■ Task to complete:
An exact copy is needed of each line from the one including "Task: Clear the 选择部门 list with the red icon" through the last line of the entries, both ends counted, with nothing added.

■ Supplied data:
------------

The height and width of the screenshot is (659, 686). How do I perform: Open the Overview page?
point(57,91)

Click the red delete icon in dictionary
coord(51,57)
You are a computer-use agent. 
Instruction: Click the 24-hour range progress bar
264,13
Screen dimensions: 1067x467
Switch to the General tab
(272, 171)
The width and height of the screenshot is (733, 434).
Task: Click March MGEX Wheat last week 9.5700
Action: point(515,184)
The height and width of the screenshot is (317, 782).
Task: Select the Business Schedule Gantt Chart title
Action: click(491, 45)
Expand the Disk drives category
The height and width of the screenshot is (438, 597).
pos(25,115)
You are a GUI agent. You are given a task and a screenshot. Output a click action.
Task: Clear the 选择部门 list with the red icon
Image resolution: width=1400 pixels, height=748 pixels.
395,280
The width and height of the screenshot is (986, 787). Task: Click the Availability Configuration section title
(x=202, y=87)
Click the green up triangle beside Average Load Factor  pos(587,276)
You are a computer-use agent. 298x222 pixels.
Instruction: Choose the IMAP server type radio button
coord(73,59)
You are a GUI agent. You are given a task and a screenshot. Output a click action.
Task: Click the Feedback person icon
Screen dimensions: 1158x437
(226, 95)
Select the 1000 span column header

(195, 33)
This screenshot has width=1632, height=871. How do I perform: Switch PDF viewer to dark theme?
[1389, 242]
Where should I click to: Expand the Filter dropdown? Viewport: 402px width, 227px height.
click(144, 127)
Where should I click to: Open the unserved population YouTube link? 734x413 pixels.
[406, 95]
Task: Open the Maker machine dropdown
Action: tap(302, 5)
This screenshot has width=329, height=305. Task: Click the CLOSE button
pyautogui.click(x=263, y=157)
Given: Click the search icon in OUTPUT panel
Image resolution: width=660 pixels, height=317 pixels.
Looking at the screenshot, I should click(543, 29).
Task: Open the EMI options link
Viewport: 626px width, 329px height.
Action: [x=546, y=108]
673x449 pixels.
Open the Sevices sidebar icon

------------

■ Solution below:
Task: Clear the 选择部门 list with the red icon
Image resolution: width=1400 pixels, height=748 pixels.
395,280
The width and height of the screenshot is (986, 787). Task: Click the Availability Configuration section title
(x=202, y=87)
Click the green up triangle beside Average Load Factor  pos(587,276)
You are a computer-use agent. 298x222 pixels.
Instruction: Choose the IMAP server type radio button
coord(73,59)
You are a GUI agent. You are given a task and a screenshot. Output a click action.
Task: Click the Feedback person icon
Screen dimensions: 1158x437
(226, 95)
Select the 1000 span column header

(195, 33)
This screenshot has width=1632, height=871. How do I perform: Switch PDF viewer to dark theme?
[1389, 242]
Where should I click to: Expand the Filter dropdown? Viewport: 402px width, 227px height.
click(144, 127)
Where should I click to: Open the unserved population YouTube link? 734x413 pixels.
[406, 95]
Task: Open the Maker machine dropdown
Action: tap(302, 5)
This screenshot has width=329, height=305. Task: Click the CLOSE button
pyautogui.click(x=263, y=157)
Given: Click the search icon in OUTPUT panel
Image resolution: width=660 pixels, height=317 pixels.
Looking at the screenshot, I should click(543, 29).
Task: Open the EMI options link
Viewport: 626px width, 329px height.
Action: [x=546, y=108]
673x449 pixels.
Open the Sevices sidebar icon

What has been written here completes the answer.